[YOUR OBJECTIVE]:
Where the line containing "Viewport: 1268px width, 553px" appears in the records below, begin there and repeat each line exactly through the final one, dropping all pictures.

Segment Start: TASK INPUT

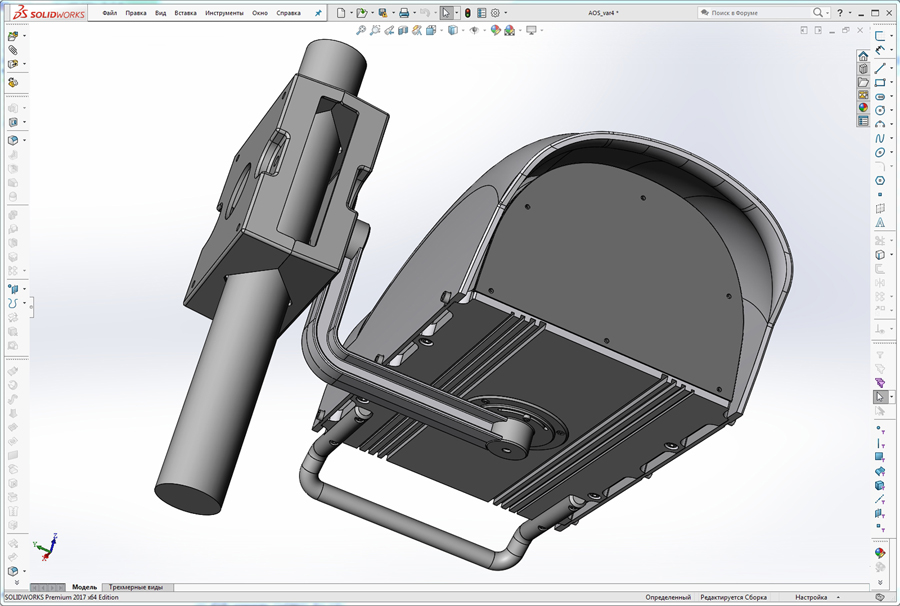Expand the search scope dropdown
Screen dimensions: 900x606
827,12
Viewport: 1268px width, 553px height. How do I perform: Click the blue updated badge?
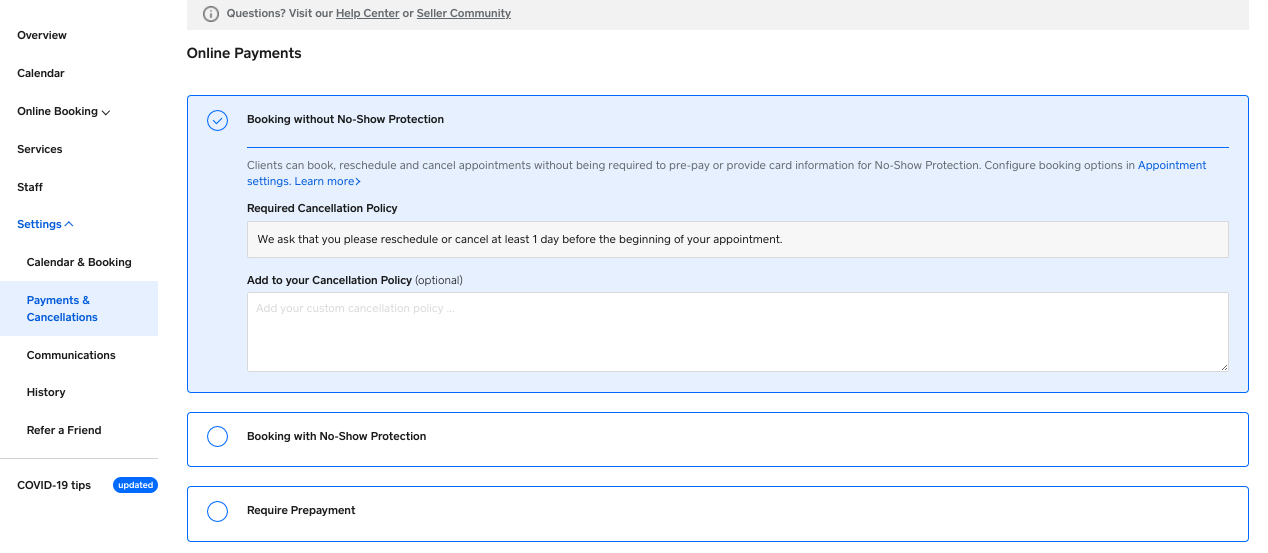pos(135,485)
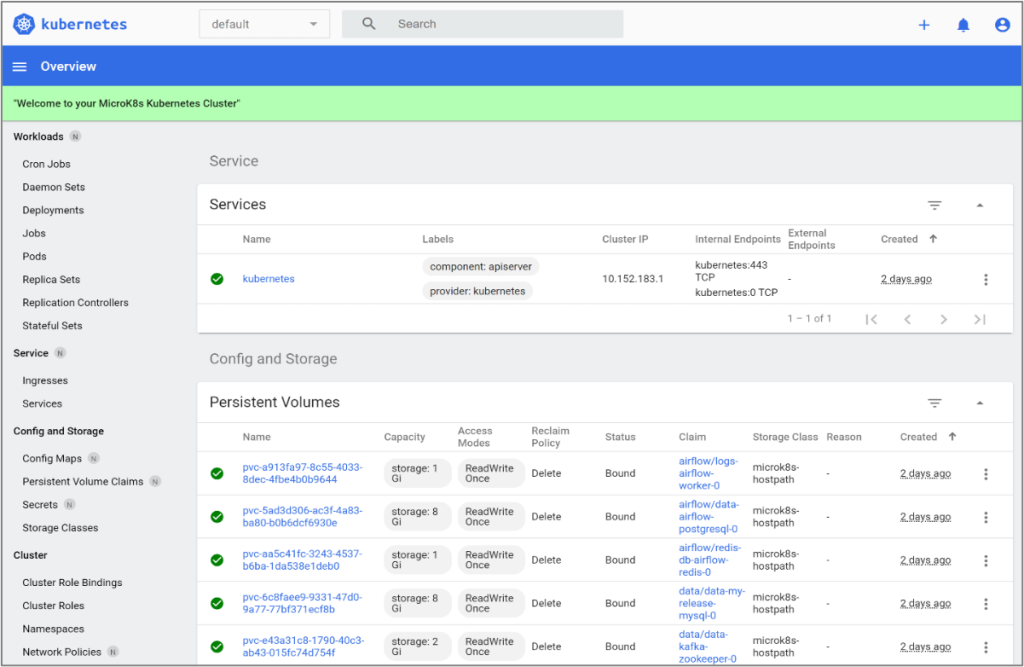Open Config Maps from sidebar
Viewport: 1024px width, 667px height.
point(52,459)
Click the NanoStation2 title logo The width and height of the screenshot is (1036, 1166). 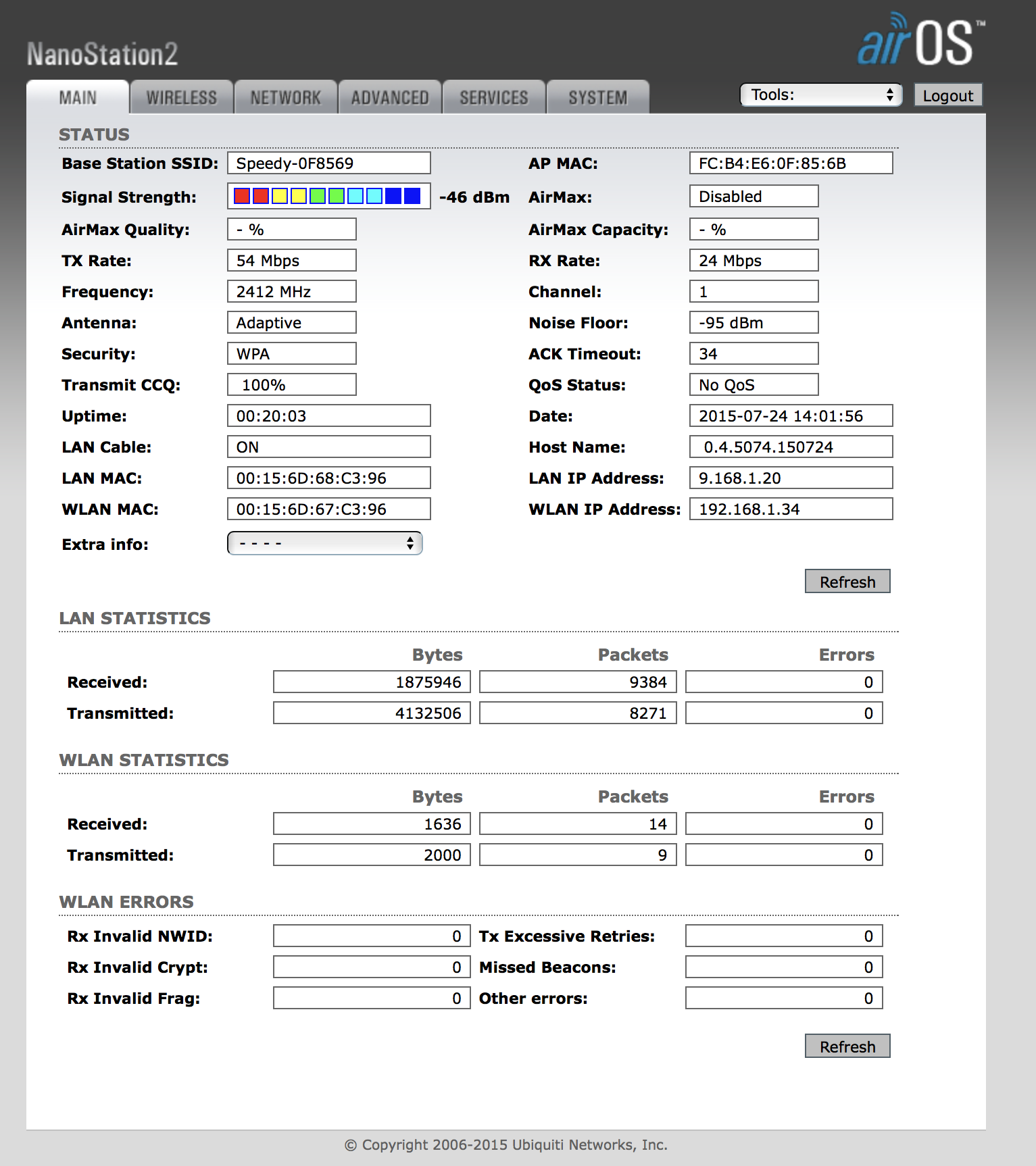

Segment End: TASK INPUT

[ANSWER BOX]:
Viewport: 1268px width, 553px height. How do I perform: Click the blue updated badge?
pos(135,485)
Open Config Maps from sidebar
Viewport: 1024px width, 667px height.
point(52,459)
Click the NanoStation2 title logo The width and height of the screenshot is (1036, 1166). 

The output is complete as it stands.